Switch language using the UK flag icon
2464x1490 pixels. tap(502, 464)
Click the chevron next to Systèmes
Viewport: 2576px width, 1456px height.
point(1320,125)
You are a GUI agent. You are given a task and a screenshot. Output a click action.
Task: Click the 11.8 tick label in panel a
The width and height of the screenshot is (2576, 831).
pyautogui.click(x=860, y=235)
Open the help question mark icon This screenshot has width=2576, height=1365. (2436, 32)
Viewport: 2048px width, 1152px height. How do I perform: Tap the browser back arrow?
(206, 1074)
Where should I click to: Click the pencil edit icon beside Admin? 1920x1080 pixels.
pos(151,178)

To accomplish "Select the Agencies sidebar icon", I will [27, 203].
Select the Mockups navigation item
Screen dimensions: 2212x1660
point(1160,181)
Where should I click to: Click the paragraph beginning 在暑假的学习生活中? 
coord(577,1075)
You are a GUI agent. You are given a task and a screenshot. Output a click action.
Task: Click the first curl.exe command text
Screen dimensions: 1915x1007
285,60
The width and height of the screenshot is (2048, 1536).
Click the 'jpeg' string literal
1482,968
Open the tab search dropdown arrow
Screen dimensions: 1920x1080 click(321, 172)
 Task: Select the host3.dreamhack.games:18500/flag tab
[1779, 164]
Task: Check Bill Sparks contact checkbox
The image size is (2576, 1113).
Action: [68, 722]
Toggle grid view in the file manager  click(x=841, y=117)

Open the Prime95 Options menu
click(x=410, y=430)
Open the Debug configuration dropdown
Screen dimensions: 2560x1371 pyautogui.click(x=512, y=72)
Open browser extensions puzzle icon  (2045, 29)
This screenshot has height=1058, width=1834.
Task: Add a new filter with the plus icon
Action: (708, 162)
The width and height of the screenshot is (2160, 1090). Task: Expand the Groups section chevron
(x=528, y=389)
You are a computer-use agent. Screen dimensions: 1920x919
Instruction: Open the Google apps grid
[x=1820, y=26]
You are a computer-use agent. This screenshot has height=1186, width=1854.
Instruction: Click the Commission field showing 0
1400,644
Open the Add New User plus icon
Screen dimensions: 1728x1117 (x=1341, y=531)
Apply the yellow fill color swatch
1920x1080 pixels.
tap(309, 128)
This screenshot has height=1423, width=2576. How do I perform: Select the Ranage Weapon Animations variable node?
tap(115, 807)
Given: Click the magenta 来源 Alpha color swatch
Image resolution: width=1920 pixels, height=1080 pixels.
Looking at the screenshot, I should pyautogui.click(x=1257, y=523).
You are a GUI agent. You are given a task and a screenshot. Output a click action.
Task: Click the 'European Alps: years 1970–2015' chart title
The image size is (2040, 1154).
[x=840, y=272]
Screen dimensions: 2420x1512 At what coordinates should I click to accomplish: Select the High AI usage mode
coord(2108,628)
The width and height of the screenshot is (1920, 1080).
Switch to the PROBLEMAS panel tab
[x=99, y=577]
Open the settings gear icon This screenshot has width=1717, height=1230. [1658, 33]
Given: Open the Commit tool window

WORK REQUIRED =>
Identify the lines above that contain the word "computer", then copy them.

TASK RESPONSE =>
You are a computer-use agent. Screen dimensions: 1920x919
You are a computer-use agent. This screenshot has height=1186, width=1854.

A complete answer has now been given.